Community discussions

MUM Europe 2020
 
majkel
Frequent Visitor
Frequent Visitor
Topic Author
Posts: 67
Joined: Sat Feb 16, 2013 8:23 am

Dealing with massive DDoS

Tue Mar 26, 2013 12:11 pm

Hello :)

I need help with optimization of my firewall rules.. I have CCR 1036 with 14Gbit of band

When I get ddos atack on UDP everything is grate.. I observed attack near 8Gbit and Cpu of all cores was mayby 5%

The problem is when I get ddos attack on TCP..

on attacks near 500mbit the all cores using 100% cpu..

on 250mbit - about 50%

on 50mbit attack 10%

Can someone help me with this?

TCP syncookes are enabled in firewall connection tracking.

Thenk u
7 ;;; Blokada UDP Port 80
chain=forward action=drop protocol=udp port=80

8 chain=input action=accept src-address=80.72.*.*

9 ;;; White Lista
chain=forward action=accept src-address-list=white_list dst-address-list=""

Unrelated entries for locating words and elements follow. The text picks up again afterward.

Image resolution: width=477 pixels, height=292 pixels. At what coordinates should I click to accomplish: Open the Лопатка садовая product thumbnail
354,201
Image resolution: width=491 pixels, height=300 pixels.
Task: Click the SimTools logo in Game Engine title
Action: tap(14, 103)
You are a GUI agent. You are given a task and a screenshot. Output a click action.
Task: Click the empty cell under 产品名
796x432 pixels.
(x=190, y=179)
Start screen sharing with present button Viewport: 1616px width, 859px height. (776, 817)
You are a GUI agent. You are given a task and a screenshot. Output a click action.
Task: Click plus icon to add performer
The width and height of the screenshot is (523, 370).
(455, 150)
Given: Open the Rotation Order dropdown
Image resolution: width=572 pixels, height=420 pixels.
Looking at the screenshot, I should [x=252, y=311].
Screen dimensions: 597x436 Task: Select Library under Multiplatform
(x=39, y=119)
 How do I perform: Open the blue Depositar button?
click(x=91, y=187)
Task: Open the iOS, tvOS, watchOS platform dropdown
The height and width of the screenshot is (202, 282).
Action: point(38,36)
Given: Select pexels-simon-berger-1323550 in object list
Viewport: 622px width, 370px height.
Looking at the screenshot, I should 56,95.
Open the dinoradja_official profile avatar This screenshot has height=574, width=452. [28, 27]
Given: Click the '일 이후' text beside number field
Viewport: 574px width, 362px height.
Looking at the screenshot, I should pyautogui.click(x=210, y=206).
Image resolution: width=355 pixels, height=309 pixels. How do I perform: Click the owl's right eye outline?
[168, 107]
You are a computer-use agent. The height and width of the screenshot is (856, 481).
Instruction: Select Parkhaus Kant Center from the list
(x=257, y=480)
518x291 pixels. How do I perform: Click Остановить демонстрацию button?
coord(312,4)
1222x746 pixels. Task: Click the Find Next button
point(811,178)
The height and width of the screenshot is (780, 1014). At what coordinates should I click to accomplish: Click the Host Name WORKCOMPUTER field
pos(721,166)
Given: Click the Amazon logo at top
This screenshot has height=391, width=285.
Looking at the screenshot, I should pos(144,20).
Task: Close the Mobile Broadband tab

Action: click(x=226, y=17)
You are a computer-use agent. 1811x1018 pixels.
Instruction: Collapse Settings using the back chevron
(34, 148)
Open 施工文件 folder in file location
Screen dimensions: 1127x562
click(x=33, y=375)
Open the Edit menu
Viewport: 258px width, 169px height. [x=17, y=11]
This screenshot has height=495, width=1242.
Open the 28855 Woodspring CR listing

10 ;;; accept established connection packets
chain=input action=accept connection-state=established

11 ;;; accept related connection packets
chain=input action=accept connection-state=related

12 ;;; drop invalid packets
chain=input action=drop connection-state=invalid

13 ;;; detect and drop port scan connections
chain=input action=drop protocol=tcp psd=21,3s,3,1

14 ;;; suppress DoS attack
chain=input action=tarpit protocol=tcp src-address-list=black_list connection-limit=3,32

15 ;;; detect DoS attack
chain=input action=add-src-to-address-list protocol=tcp address-list=black_list address-list-timeout=1d connection-limit=100,32

16 ;;; jump to chain ICMP
chain=input action=jump jump-target=ICMP protocol=icmp

17 ;;; jump to chain services
chain=input action=jump jump-target=services

18 ;;; Allow Broadcast Traffic
chain=input action=accept dst-address-type=broadcast

19 chain=input action=log log-prefix="Filter:"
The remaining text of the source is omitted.